(Word and element location records)
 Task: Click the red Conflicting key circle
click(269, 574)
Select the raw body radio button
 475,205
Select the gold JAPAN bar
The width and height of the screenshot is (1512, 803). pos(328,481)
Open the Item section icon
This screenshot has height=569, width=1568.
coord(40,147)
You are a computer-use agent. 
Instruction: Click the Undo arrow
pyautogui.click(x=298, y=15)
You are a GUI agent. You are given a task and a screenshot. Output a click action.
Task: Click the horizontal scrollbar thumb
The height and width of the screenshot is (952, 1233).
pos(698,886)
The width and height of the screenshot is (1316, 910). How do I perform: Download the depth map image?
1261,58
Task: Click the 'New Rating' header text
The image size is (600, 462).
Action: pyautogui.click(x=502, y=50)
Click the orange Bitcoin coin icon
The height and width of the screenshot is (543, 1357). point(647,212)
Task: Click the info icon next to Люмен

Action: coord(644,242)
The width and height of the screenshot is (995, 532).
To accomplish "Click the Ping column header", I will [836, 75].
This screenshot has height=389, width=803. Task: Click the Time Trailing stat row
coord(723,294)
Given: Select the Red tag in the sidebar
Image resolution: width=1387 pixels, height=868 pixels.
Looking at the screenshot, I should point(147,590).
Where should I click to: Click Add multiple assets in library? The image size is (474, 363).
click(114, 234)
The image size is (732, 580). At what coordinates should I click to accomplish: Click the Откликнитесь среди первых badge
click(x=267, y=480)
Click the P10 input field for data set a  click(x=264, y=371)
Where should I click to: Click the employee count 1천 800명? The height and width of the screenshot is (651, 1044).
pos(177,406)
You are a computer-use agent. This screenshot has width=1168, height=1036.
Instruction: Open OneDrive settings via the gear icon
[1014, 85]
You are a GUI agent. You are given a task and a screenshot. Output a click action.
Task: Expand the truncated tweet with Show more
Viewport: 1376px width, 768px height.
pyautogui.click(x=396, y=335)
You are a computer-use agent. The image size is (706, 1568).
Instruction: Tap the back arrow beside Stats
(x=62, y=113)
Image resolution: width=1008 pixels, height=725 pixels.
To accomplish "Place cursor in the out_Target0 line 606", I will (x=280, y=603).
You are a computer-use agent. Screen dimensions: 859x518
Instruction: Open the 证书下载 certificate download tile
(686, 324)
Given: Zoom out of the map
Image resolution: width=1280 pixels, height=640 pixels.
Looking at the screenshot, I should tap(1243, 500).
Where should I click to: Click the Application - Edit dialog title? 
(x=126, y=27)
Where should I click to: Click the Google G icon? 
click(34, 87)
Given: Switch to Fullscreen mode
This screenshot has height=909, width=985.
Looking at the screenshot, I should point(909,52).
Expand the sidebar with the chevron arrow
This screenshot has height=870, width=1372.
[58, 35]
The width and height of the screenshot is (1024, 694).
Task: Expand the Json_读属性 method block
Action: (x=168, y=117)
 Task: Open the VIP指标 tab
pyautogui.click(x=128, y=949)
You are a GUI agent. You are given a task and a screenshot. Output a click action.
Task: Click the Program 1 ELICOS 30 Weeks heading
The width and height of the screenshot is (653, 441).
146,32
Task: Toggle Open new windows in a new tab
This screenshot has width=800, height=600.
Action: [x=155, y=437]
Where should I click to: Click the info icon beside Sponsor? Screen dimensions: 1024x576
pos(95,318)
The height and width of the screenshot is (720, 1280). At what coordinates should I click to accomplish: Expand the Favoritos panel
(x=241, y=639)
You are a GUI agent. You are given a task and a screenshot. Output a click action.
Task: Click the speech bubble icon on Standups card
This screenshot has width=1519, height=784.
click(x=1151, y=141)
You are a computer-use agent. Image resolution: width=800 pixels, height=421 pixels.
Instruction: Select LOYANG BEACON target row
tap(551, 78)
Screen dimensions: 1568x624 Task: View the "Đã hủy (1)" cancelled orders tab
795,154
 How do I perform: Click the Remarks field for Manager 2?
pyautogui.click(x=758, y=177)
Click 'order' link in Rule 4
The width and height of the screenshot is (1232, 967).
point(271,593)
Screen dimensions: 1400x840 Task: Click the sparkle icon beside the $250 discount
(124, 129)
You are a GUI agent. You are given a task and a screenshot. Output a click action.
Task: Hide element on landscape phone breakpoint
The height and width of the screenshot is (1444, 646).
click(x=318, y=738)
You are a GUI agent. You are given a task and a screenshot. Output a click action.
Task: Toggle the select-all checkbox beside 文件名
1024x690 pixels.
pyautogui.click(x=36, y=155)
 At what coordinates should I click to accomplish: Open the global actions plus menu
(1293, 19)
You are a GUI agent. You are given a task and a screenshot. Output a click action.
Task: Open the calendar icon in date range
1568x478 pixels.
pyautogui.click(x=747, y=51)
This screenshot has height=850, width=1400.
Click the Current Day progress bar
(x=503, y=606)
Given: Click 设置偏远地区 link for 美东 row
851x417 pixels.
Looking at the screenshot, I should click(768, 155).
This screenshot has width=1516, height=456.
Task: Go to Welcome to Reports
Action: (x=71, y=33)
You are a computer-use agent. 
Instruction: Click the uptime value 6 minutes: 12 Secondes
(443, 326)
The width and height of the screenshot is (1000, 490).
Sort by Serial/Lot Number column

**AIM**. Arrange the lines of all the rows above as a numbered list, omitting any blank lines.

**COMPLETED TASK**.
1.  Task: Click the red Conflicting key circle
2. click(269, 574)
3. Select the raw body radio button
4.  475,205
5. Select the gold JAPAN bar
6. The width and height of the screenshot is (1512, 803). pos(328,481)
7. Open the Item section icon
8. This screenshot has height=569, width=1568.
9. coord(40,147)
10. You are a computer-use agent. 
11. Instruction: Click the Undo arrow
12. pyautogui.click(x=298, y=15)
13. You are a GUI agent. You are given a task and a screenshot. Output a click action.
14. Task: Click the horizontal scrollbar thumb
15. The height and width of the screenshot is (952, 1233).
16. pos(698,886)
17. The width and height of the screenshot is (1316, 910). How do I perform: Download the depth map image?
18. 1261,58
19. Task: Click the 'New Rating' header text
20. The image size is (600, 462).
21. Action: pyautogui.click(x=502, y=50)
22. Click the orange Bitcoin coin icon
23. The height and width of the screenshot is (543, 1357). point(647,212)
24. Task: Click the info icon next to Люмен
25. Action: coord(644,242)
26. The width and height of the screenshot is (995, 532).
27. To accomplish "Click the Ping column header", I will [836, 75].
28. This screenshot has height=389, width=803. Task: Click the Time Trailing stat row
29. coord(723,294)
30. Given: Select the Red tag in the sidebar
31. Image resolution: width=1387 pixels, height=868 pixels.
32. Looking at the screenshot, I should point(147,590).
33. Where should I click to: Click Add multiple assets in library? The image size is (474, 363).
34. click(114, 234)
35. The image size is (732, 580). At what coordinates should I click to accomplish: Click the Откликнитесь среди первых badge
36. click(x=267, y=480)
37. Click the P10 input field for data set a  click(x=264, y=371)
38. Where should I click to: Click the employee count 1천 800명? The height and width of the screenshot is (651, 1044).
39. pos(177,406)
40. You are a computer-use agent. This screenshot has width=1168, height=1036.
41. Instruction: Open OneDrive settings via the gear icon
42. [1014, 85]
43. You are a GUI agent. You are given a task and a screenshot. Output a click action.
44. Task: Expand the truncated tweet with Show more
45. Viewport: 1376px width, 768px height.
46. pyautogui.click(x=396, y=335)
47. You are a computer-use agent. The image size is (706, 1568).
48. Instruction: Tap the back arrow beside Stats
49. (x=62, y=113)
50. Image resolution: width=1008 pixels, height=725 pixels.
51. To accomplish "Place cursor in the out_Target0 line 606", I will (x=280, y=603).
52. You are a computer-use agent. Screen dimensions: 859x518
53. Instruction: Open the 证书下载 certificate download tile
54. (686, 324)
55. Given: Zoom out of the map
56. Image resolution: width=1280 pixels, height=640 pixels.
57. Looking at the screenshot, I should tap(1243, 500).
58. Where should I click to: Click the Application - Edit dialog title? 
59. (x=126, y=27)
60. Where should I click to: Click the Google G icon? 
61. click(34, 87)
62. Given: Switch to Fullscreen mode
63. This screenshot has height=909, width=985.
64. Looking at the screenshot, I should point(909,52).
65. Expand the sidebar with the chevron arrow
66. This screenshot has height=870, width=1372.
67. [58, 35]
68. The width and height of the screenshot is (1024, 694).
69. Task: Expand the Json_读属性 method block
70. Action: (x=168, y=117)
71.  Task: Open the VIP指标 tab
72. pyautogui.click(x=128, y=949)
73. You are a GUI agent. You are given a task and a screenshot. Output a click action.
74. Task: Click the Program 1 ELICOS 30 Weeks heading
75. The width and height of the screenshot is (653, 441).
76. 146,32
77. Task: Toggle Open new windows in a new tab
78. This screenshot has width=800, height=600.
79. Action: [x=155, y=437]
80. Where should I click to: Click the info icon beside Sponsor? Screen dimensions: 1024x576
81. pos(95,318)
82. The height and width of the screenshot is (720, 1280). At what coordinates should I click to accomplish: Expand the Favoritos panel
83. (x=241, y=639)
84. You are a GUI agent. You are given a task and a screenshot. Output a click action.
85. Task: Click the speech bubble icon on Standups card
86. This screenshot has width=1519, height=784.
87. click(x=1151, y=141)
88. You are a computer-use agent. Image resolution: width=800 pixels, height=421 pixels.
89. Instruction: Select LOYANG BEACON target row
90. tap(551, 78)
91. Screen dimensions: 1568x624 Task: View the "Đã hủy (1)" cancelled orders tab
92. 795,154
93.  How do I perform: Click the Remarks field for Manager 2?
94. pyautogui.click(x=758, y=177)
95. Click 'order' link in Rule 4
96. The width and height of the screenshot is (1232, 967).
97. point(271,593)
98. Screen dimensions: 1400x840 Task: Click the sparkle icon beside the $250 discount
99. (124, 129)
100. You are a GUI agent. You are given a task and a screenshot. Output a click action.
101. Task: Hide element on landscape phone breakpoint
102. The height and width of the screenshot is (1444, 646).
103. click(x=318, y=738)
104. You are a GUI agent. You are given a task and a screenshot. Output a click action.
105. Task: Toggle the select-all checkbox beside 文件名
106. 1024x690 pixels.
107. pyautogui.click(x=36, y=155)
108.  At what coordinates should I click to accomplish: Open the global actions plus menu
109. (1293, 19)
110. You are a GUI agent. You are given a task and a screenshot. Output a click action.
111. Task: Open the calendar icon in date range
112. 1568x478 pixels.
113. pyautogui.click(x=747, y=51)
114. This screenshot has height=850, width=1400.
115. Click the Current Day progress bar
116. (x=503, y=606)
117. Given: Click 设置偏远地区 link for 美东 row
118. 851x417 pixels.
119. Looking at the screenshot, I should click(768, 155).
120. This screenshot has width=1516, height=456.
121. Task: Go to Welcome to Reports
122. Action: (x=71, y=33)
123. You are a computer-use agent. 
124. Instruction: Click the uptime value 6 minutes: 12 Secondes
125. (443, 326)
126. The width and height of the screenshot is (1000, 490).
127. Sort by Serial/Lot Number column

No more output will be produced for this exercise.